Motivation
For analytical workloads, users usually run scan queries on a few attributes. For such workload, columnar formats are usually superior to the row-major formats.
User Model
AsterixDB supports both row-major and column-major formats. When creating a dataset, you can specify the dataset's format (either row or column) in the WITH-clause. For example:
CREATE TYPE DatasetType AS { uid: uuid }; CREATE DATASET ColumnDataset(DatasetType) PRIMARY KEY uid AUTOGENERATED WITH { -- Specify the format as such "dataset-format":{"format":"column"} } CREATE DATASET RowDataset(DatasetType) PRIMARY KEY uid AUTOGENERATED WITH { -- Specify the format as such "dataset-format":{"format":"row"} } CREATE DATASET DefaultFromatDataset(DatasetType) PRIMARY KEY uid AUTOGENERATED; -- row format is the default
Here, the created dataset ColumnDataset is in a column-major format. The other dataset (i.e., RowDataset) is in a row-major format. If no format is specified, then the default is a row-major format.
Other parameters can be specified in the "dataset-format" field, which will describe later in <LINK-TO-ADVANCED-PARAMETERS>
Columnizing ADM Records
In AsterixDB, we used a Dremel (or Apache Parquet)-like format to represent ADM (or JSON) data in columns. Here, we will go through a few concepts and example on how ADM records are represented in columns.

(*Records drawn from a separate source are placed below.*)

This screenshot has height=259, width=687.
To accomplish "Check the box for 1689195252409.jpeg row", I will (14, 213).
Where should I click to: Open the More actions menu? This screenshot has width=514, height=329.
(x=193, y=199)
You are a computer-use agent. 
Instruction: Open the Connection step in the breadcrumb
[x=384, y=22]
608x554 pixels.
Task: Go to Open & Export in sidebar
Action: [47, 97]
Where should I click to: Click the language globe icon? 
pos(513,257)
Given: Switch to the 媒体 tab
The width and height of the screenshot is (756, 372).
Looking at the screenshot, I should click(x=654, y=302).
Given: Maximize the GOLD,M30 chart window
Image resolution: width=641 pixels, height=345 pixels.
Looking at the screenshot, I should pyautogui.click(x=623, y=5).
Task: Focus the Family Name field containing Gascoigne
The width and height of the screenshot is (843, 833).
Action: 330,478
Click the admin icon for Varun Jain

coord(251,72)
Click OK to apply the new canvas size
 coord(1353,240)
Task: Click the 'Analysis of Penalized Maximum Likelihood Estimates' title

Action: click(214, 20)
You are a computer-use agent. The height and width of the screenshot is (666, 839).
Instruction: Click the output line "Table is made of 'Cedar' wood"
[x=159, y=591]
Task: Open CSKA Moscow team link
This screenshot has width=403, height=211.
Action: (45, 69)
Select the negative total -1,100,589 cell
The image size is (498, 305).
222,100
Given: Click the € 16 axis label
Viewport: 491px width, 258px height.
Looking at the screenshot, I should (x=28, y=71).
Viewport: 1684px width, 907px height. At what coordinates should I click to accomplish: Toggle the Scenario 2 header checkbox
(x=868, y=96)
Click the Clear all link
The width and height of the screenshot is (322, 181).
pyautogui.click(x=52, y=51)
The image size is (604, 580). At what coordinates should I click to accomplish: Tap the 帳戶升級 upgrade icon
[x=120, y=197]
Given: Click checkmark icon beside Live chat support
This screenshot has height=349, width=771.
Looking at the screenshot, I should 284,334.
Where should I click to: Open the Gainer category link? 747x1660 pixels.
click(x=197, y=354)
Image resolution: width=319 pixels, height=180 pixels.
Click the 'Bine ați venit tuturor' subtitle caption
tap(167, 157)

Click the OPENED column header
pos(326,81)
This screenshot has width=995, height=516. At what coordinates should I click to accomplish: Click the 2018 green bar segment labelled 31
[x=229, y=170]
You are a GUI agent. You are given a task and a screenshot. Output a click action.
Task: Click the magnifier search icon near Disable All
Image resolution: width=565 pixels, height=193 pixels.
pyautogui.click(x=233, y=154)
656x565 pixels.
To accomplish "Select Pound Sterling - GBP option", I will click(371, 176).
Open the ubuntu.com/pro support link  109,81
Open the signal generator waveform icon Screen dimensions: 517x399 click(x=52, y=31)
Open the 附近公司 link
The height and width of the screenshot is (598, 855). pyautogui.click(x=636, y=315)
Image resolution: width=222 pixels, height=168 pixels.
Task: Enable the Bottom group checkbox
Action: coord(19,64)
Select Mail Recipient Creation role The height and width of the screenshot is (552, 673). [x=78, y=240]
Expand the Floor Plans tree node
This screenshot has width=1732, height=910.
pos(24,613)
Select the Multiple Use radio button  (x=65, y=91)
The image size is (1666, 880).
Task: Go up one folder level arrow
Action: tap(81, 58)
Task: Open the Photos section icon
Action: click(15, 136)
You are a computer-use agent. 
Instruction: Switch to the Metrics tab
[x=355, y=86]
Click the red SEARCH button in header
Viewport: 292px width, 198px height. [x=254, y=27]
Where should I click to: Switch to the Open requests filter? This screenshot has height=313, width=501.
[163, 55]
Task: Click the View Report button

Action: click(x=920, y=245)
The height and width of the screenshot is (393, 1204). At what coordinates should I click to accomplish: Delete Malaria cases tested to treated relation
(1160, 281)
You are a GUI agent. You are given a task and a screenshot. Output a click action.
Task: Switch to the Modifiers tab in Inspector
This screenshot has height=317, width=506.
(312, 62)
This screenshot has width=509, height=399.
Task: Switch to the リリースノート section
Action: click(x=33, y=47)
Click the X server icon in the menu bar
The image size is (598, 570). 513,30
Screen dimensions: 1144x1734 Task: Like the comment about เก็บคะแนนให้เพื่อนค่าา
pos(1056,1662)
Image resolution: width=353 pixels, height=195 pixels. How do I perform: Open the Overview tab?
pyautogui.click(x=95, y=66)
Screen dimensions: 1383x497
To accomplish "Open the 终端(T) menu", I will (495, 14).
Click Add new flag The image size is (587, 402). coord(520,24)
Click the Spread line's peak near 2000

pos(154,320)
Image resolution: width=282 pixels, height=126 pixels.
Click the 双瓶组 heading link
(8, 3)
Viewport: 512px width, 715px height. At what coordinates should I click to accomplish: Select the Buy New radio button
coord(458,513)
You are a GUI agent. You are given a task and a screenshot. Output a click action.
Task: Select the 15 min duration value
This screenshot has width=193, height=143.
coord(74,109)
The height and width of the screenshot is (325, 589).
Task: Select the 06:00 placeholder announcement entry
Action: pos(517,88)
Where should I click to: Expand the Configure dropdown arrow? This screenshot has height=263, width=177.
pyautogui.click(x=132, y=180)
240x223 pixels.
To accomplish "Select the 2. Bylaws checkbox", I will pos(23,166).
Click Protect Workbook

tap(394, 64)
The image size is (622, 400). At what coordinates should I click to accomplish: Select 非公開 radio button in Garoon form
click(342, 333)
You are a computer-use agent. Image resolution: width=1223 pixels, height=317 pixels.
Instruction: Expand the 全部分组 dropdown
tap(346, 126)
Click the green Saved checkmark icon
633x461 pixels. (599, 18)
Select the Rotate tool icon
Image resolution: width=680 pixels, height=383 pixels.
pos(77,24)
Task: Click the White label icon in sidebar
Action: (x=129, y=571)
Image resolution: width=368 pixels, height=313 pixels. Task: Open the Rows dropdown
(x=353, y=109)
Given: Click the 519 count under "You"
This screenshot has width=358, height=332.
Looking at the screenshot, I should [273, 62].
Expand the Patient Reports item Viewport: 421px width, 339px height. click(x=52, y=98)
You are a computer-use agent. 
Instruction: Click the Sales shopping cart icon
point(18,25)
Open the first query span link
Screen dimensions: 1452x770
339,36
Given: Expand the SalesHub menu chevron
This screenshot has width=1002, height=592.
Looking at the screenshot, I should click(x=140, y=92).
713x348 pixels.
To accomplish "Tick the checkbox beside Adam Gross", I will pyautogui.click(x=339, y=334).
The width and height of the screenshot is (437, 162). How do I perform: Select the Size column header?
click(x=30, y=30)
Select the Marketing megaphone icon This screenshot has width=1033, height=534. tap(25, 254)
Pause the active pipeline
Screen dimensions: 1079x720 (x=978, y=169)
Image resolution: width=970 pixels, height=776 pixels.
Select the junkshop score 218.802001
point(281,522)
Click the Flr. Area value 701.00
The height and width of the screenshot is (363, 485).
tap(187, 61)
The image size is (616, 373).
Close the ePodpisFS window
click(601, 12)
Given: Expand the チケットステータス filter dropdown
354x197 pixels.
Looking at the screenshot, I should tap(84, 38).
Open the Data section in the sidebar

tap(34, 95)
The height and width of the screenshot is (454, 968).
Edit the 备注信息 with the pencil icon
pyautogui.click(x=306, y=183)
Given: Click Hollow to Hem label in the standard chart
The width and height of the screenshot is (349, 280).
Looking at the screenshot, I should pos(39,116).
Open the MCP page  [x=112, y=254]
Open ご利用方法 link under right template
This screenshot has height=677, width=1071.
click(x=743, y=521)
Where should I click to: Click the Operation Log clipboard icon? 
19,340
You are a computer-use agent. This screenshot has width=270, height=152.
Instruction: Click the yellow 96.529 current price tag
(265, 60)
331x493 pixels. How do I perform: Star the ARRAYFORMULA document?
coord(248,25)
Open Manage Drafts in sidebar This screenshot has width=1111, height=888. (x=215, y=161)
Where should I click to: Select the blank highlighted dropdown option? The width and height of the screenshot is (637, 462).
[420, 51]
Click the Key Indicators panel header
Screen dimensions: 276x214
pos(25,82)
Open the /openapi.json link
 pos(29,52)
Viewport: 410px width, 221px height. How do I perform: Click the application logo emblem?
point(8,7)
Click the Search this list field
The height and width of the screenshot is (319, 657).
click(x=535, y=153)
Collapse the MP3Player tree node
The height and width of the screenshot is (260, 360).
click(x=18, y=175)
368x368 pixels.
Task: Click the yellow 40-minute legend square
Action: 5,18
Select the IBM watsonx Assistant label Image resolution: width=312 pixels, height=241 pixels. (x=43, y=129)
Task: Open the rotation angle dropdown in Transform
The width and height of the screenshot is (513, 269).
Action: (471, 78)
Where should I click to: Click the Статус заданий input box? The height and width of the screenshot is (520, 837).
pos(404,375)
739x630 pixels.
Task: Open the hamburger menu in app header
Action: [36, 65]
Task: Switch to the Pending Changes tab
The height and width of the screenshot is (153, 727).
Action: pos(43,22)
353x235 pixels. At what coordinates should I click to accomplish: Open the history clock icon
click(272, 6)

First thing first, a schema of the ingested values are required. Hence, we use a similar technique as detailed in this paper to infer the schema. We will give an overview later on in <LINK-TO-INGESTION-WORKFLOW>.
Object
Values in an object could be nested and null/missing values could occur in different nesting levels. Let's take a few examples:
{"id": 0} {"id": 1, "name": {"first": "Ann"}} {"id": 2, "name": {"first": "John", "last": "Smith"}}
Here is the schema for the three records
We can see that the root has two fields: id and name and their types are Integer and Object, respectively. The object name has two fields first and last, where both fields are of type String.